Request ▸
Reproduce the lines below without any changes.

(Source data)
•••••

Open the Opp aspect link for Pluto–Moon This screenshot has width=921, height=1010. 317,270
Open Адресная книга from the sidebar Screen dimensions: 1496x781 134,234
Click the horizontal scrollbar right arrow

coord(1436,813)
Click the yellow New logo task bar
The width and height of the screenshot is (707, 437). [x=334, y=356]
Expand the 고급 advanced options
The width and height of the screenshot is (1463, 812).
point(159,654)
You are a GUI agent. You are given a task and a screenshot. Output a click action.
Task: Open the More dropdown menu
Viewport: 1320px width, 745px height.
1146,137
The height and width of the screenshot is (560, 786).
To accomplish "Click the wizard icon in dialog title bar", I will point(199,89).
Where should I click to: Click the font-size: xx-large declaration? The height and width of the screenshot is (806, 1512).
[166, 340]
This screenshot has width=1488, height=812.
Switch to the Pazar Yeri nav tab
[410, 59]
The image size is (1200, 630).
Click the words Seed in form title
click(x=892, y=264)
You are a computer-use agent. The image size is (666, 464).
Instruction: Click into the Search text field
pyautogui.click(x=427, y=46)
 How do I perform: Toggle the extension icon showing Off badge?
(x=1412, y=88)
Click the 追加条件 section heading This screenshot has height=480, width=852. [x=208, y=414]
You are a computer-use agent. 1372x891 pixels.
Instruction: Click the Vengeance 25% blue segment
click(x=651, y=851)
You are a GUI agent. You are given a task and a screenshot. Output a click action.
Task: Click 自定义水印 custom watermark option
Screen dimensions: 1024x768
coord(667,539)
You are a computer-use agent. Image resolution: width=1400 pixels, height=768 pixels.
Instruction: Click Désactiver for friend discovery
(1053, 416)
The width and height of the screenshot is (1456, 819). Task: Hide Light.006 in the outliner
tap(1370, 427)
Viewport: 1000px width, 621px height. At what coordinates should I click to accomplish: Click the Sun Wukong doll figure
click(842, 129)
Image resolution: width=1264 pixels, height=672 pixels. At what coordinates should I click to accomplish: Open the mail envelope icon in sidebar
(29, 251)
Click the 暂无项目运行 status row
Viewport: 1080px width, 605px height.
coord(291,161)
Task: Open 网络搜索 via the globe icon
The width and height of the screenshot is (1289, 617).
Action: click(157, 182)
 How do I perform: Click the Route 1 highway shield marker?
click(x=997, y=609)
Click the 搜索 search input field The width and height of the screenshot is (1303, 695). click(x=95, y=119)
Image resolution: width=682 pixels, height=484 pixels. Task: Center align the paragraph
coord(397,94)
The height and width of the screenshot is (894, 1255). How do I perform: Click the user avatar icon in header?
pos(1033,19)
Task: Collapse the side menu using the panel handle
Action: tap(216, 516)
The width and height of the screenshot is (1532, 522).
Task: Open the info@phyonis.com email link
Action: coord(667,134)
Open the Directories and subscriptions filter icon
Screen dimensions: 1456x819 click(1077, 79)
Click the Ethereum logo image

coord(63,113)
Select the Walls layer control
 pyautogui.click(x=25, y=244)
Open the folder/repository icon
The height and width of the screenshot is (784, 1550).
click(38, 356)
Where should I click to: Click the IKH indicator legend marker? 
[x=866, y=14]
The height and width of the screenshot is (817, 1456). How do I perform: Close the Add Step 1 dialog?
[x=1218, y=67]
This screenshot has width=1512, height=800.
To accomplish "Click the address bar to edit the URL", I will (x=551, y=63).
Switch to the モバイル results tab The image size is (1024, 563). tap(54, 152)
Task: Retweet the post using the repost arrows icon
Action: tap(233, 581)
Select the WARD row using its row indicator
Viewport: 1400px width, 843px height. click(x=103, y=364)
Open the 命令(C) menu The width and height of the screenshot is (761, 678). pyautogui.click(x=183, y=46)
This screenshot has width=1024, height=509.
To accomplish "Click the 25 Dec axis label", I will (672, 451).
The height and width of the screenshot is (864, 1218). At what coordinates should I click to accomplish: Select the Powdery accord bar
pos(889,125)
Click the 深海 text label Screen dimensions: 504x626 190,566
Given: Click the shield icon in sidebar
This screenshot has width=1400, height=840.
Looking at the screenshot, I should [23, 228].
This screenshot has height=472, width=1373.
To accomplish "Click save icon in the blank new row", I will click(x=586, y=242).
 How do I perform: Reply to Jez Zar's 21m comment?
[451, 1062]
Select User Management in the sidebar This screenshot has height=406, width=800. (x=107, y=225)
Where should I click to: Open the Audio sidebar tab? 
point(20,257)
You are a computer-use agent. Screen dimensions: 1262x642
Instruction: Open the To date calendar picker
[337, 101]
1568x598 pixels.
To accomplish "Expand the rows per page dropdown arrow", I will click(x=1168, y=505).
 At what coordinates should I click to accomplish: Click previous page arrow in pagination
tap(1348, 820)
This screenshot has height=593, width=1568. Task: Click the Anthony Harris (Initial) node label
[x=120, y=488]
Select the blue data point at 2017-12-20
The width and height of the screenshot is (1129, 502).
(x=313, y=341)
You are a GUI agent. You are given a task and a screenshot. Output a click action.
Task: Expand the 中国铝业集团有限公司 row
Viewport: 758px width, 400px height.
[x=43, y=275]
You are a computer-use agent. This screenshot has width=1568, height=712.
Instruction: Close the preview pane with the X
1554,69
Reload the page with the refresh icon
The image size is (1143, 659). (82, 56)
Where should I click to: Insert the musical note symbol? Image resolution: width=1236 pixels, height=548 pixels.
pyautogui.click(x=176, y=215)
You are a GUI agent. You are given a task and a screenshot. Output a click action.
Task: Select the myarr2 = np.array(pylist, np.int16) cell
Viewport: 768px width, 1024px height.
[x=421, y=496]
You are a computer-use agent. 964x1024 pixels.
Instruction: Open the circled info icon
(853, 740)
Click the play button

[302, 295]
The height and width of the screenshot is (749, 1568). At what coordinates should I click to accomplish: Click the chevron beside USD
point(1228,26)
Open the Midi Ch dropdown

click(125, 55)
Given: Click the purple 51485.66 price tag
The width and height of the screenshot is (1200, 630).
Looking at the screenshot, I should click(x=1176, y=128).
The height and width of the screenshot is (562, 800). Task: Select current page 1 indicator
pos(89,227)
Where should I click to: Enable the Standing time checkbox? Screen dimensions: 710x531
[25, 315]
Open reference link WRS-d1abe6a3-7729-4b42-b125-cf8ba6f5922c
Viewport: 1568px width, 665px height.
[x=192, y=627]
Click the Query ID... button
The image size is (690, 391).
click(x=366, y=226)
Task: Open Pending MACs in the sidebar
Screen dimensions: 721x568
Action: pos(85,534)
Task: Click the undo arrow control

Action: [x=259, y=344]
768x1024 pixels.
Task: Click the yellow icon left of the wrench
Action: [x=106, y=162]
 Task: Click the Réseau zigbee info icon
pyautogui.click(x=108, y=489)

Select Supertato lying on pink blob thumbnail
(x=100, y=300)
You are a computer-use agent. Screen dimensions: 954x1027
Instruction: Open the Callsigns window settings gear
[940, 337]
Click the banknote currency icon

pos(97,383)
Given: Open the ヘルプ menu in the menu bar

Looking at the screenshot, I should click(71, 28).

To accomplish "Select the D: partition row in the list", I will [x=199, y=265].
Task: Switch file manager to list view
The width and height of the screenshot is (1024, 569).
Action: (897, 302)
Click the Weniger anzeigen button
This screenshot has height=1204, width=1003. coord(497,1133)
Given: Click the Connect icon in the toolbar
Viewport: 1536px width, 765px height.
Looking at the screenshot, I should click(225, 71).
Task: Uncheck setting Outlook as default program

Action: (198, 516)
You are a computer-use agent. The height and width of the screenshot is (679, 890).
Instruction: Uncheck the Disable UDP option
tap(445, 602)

•••••

The completed task ▸
Open the Opp aspect link for Pluto–Moon This screenshot has width=921, height=1010. 317,270
Open Адресная книга from the sidebar Screen dimensions: 1496x781 134,234
Click the horizontal scrollbar right arrow

coord(1436,813)
Click the yellow New logo task bar
The width and height of the screenshot is (707, 437). [x=334, y=356]
Expand the 고급 advanced options
The width and height of the screenshot is (1463, 812).
point(159,654)
You are a GUI agent. You are given a task and a screenshot. Output a click action.
Task: Open the More dropdown menu
Viewport: 1320px width, 745px height.
1146,137
The height and width of the screenshot is (560, 786).
To accomplish "Click the wizard icon in dialog title bar", I will point(199,89).
Where should I click to: Click the font-size: xx-large declaration? The height and width of the screenshot is (806, 1512).
[166, 340]
This screenshot has width=1488, height=812.
Switch to the Pazar Yeri nav tab
[410, 59]
The image size is (1200, 630).
Click the words Seed in form title
click(x=892, y=264)
You are a computer-use agent. The image size is (666, 464).
Instruction: Click into the Search text field
pyautogui.click(x=427, y=46)
 How do I perform: Toggle the extension icon showing Off badge?
(x=1412, y=88)
Click the 追加条件 section heading This screenshot has height=480, width=852. [x=208, y=414]
You are a computer-use agent. 1372x891 pixels.
Instruction: Click the Vengeance 25% blue segment
click(x=651, y=851)
You are a GUI agent. You are given a task and a screenshot. Output a click action.
Task: Click 自定义水印 custom watermark option
Screen dimensions: 1024x768
coord(667,539)
You are a computer-use agent. Image resolution: width=1400 pixels, height=768 pixels.
Instruction: Click Désactiver for friend discovery
(1053, 416)
The width and height of the screenshot is (1456, 819). Task: Hide Light.006 in the outliner
tap(1370, 427)
Viewport: 1000px width, 621px height. At what coordinates should I click to accomplish: Click the Sun Wukong doll figure
click(842, 129)
Image resolution: width=1264 pixels, height=672 pixels. At what coordinates should I click to accomplish: Open the mail envelope icon in sidebar
(29, 251)
Click the 暂无项目运行 status row
Viewport: 1080px width, 605px height.
coord(291,161)
Task: Open 网络搜索 via the globe icon
The width and height of the screenshot is (1289, 617).
Action: click(157, 182)
 How do I perform: Click the Route 1 highway shield marker?
click(x=997, y=609)
Click the 搜索 search input field The width and height of the screenshot is (1303, 695). click(x=95, y=119)
Image resolution: width=682 pixels, height=484 pixels. Task: Center align the paragraph
coord(397,94)
The height and width of the screenshot is (894, 1255). How do I perform: Click the user avatar icon in header?
pos(1033,19)
Task: Collapse the side menu using the panel handle
Action: tap(216, 516)
The width and height of the screenshot is (1532, 522).
Task: Open the info@phyonis.com email link
Action: coord(667,134)
Open the Directories and subscriptions filter icon
Screen dimensions: 1456x819 click(1077, 79)
Click the Ethereum logo image

coord(63,113)
Select the Walls layer control
 pyautogui.click(x=25, y=244)
Open the folder/repository icon
The height and width of the screenshot is (784, 1550).
click(38, 356)
Where should I click to: Click the IKH indicator legend marker? 
[x=866, y=14]
The height and width of the screenshot is (817, 1456). How do I perform: Close the Add Step 1 dialog?
[x=1218, y=67]
This screenshot has width=1512, height=800.
To accomplish "Click the address bar to edit the URL", I will (x=551, y=63).
Switch to the モバイル results tab The image size is (1024, 563). tap(54, 152)
Task: Retweet the post using the repost arrows icon
Action: tap(233, 581)
Select the WARD row using its row indicator
Viewport: 1400px width, 843px height. click(x=103, y=364)
Open the 命令(C) menu The width and height of the screenshot is (761, 678). pyautogui.click(x=183, y=46)
This screenshot has width=1024, height=509.
To accomplish "Click the 25 Dec axis label", I will (672, 451).
The height and width of the screenshot is (864, 1218). At what coordinates should I click to accomplish: Select the Powdery accord bar
pos(889,125)
Click the 深海 text label Screen dimensions: 504x626 190,566
Given: Click the shield icon in sidebar
This screenshot has width=1400, height=840.
Looking at the screenshot, I should [23, 228].
This screenshot has height=472, width=1373.
To accomplish "Click save icon in the blank new row", I will click(x=586, y=242).
 How do I perform: Reply to Jez Zar's 21m comment?
[451, 1062]
Select User Management in the sidebar This screenshot has height=406, width=800. (x=107, y=225)
Where should I click to: Open the Audio sidebar tab? 
point(20,257)
You are a computer-use agent. Screen dimensions: 1262x642
Instruction: Open the To date calendar picker
[337, 101]
1568x598 pixels.
To accomplish "Expand the rows per page dropdown arrow", I will click(x=1168, y=505).
 At what coordinates should I click to accomplish: Click previous page arrow in pagination
tap(1348, 820)
This screenshot has height=593, width=1568. Task: Click the Anthony Harris (Initial) node label
[x=120, y=488]
Select the blue data point at 2017-12-20
The width and height of the screenshot is (1129, 502).
(x=313, y=341)
You are a GUI agent. You are given a task and a screenshot. Output a click action.
Task: Expand the 中国铝业集团有限公司 row
Viewport: 758px width, 400px height.
[x=43, y=275]
You are a computer-use agent. This screenshot has width=1568, height=712.
Instruction: Close the preview pane with the X
1554,69
Reload the page with the refresh icon
The image size is (1143, 659). (82, 56)
Where should I click to: Insert the musical note symbol? Image resolution: width=1236 pixels, height=548 pixels.
pyautogui.click(x=176, y=215)
You are a GUI agent. You are given a task and a screenshot. Output a click action.
Task: Select the myarr2 = np.array(pylist, np.int16) cell
Viewport: 768px width, 1024px height.
[x=421, y=496]
You are a computer-use agent. 964x1024 pixels.
Instruction: Open the circled info icon
(853, 740)
Click the play button

[302, 295]
The height and width of the screenshot is (749, 1568). At what coordinates should I click to accomplish: Click the chevron beside USD
point(1228,26)
Open the Midi Ch dropdown

click(125, 55)
Given: Click the purple 51485.66 price tag
The width and height of the screenshot is (1200, 630).
Looking at the screenshot, I should click(x=1176, y=128).
The height and width of the screenshot is (562, 800). Task: Select current page 1 indicator
pos(89,227)
Where should I click to: Enable the Standing time checkbox? Screen dimensions: 710x531
[25, 315]
Open reference link WRS-d1abe6a3-7729-4b42-b125-cf8ba6f5922c
Viewport: 1568px width, 665px height.
[x=192, y=627]
Click the Query ID... button
The image size is (690, 391).
click(x=366, y=226)
Task: Open Pending MACs in the sidebar
Screen dimensions: 721x568
Action: pos(85,534)
Task: Click the undo arrow control

Action: [x=259, y=344]
768x1024 pixels.
Task: Click the yellow icon left of the wrench
Action: [x=106, y=162]
 Task: Click the Réseau zigbee info icon
pyautogui.click(x=108, y=489)

Select Supertato lying on pink blob thumbnail
(x=100, y=300)
You are a computer-use agent. Screen dimensions: 954x1027
Instruction: Open the Callsigns window settings gear
[940, 337]
Click the banknote currency icon

pos(97,383)
Given: Open the ヘルプ menu in the menu bar

Looking at the screenshot, I should click(71, 28).

To accomplish "Select the D: partition row in the list", I will [x=199, y=265].
Task: Switch file manager to list view
The width and height of the screenshot is (1024, 569).
Action: (897, 302)
Click the Weniger anzeigen button
This screenshot has height=1204, width=1003. coord(497,1133)
Given: Click the Connect icon in the toolbar
Viewport: 1536px width, 765px height.
Looking at the screenshot, I should click(225, 71).
Task: Uncheck setting Outlook as default program

Action: (198, 516)
You are a computer-use agent. The height and width of the screenshot is (679, 890).
Instruction: Uncheck the Disable UDP option
tap(445, 602)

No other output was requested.